Director: Nicholas Roeg, 1973
A disturbing movie about an English couple grieving over the drowning death of their young daughter. Laura (Julie Christie) and John (Donald Sutherland) go to Venice to cope with their grief—and for John to work at restoring a church.
Water and religious images abound, as does the color red. Laura meets a pair of sisters, one of whom appears to have second sight. Their daughter is happy in the afterlife. John scoffs at first, then slowly believes he has glimpsed his daughter in the dark, eerie byways of Venice.
“Don’t Look Know” possesses a mesmerizing quality.

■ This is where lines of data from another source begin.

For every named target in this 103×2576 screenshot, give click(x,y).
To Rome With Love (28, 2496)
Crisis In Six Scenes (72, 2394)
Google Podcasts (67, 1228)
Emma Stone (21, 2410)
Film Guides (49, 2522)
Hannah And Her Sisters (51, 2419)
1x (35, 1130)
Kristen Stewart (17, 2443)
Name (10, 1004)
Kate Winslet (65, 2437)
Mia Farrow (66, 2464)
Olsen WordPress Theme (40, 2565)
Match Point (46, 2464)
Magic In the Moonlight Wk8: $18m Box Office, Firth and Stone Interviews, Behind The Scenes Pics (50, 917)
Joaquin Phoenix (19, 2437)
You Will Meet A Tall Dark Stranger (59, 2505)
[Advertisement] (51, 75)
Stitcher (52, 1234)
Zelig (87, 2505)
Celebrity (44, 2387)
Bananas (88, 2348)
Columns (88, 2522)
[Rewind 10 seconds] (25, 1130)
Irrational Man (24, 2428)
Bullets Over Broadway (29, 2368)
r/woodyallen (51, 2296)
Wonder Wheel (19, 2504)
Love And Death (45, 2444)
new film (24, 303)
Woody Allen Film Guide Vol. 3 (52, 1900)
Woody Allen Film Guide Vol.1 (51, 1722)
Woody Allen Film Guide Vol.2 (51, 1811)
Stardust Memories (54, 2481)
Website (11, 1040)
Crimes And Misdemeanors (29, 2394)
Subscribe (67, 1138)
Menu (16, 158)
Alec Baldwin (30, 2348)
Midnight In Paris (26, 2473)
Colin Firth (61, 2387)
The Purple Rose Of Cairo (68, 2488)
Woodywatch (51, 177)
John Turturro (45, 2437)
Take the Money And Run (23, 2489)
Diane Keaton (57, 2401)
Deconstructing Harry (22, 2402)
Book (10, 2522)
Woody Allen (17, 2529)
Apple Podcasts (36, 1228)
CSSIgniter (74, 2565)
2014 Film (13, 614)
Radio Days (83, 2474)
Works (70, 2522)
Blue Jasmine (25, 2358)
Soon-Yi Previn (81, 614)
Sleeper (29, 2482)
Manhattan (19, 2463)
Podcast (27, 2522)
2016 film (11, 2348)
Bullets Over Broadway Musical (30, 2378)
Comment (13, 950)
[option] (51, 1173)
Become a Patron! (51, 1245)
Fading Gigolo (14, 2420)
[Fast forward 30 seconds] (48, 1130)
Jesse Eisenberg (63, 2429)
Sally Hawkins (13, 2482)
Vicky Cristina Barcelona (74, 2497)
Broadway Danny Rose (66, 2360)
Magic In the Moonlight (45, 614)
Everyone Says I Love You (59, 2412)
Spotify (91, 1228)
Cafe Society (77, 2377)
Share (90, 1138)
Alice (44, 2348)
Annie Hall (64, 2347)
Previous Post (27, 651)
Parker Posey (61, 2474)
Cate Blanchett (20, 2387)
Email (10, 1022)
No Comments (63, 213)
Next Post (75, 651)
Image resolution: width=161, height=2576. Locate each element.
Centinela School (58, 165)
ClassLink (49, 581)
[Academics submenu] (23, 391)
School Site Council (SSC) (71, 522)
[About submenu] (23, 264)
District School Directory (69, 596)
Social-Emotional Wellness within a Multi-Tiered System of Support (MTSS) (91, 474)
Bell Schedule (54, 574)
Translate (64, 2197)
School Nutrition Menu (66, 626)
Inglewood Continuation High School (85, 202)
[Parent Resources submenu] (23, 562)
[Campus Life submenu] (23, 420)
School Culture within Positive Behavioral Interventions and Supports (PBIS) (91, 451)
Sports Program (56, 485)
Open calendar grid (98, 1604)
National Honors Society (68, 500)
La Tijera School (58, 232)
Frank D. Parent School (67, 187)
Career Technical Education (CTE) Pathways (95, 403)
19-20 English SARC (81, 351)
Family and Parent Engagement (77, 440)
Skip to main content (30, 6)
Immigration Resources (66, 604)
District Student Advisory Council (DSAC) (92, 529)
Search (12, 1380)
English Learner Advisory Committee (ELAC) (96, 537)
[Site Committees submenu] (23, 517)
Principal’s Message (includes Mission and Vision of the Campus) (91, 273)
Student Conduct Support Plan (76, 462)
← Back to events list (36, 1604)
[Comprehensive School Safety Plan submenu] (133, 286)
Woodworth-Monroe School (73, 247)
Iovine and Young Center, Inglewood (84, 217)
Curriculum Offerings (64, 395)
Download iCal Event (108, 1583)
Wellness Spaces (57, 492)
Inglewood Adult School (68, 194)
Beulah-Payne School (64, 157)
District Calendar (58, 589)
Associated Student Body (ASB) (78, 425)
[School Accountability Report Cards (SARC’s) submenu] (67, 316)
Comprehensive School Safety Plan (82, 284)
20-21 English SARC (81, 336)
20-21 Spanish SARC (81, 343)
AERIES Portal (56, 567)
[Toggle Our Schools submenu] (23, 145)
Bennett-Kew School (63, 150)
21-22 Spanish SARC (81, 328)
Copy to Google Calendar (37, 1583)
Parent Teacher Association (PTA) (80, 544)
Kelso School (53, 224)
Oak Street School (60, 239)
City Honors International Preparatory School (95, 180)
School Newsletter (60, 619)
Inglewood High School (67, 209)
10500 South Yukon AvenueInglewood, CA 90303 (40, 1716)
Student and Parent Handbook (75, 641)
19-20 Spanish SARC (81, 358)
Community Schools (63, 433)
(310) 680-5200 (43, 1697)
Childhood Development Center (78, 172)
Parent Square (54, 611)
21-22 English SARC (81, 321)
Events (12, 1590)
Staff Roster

Christie and Sutherland are believable as a married couple (there’s a famous lovemaking scene). The film is beautifully shot—no surprise since Roeg was an accomplished cinematographer before directing.
Based on a story by Daphne Du Maurier, whose work inspired two Hitchcock movies (“Rebecca,” “The Birds”).
The meaning of “Don’t Look Now” eludes me. Critic David Thomson writes that “in the end what it comes close to meaning is the lure of the death wish that calls itself luck.”
Since I’m not sure what Thomson is driving at, the best I can do to explain the film is this: when someone with second sight advises you to get out of Venice ASAP, you better get out of Venice ASAP.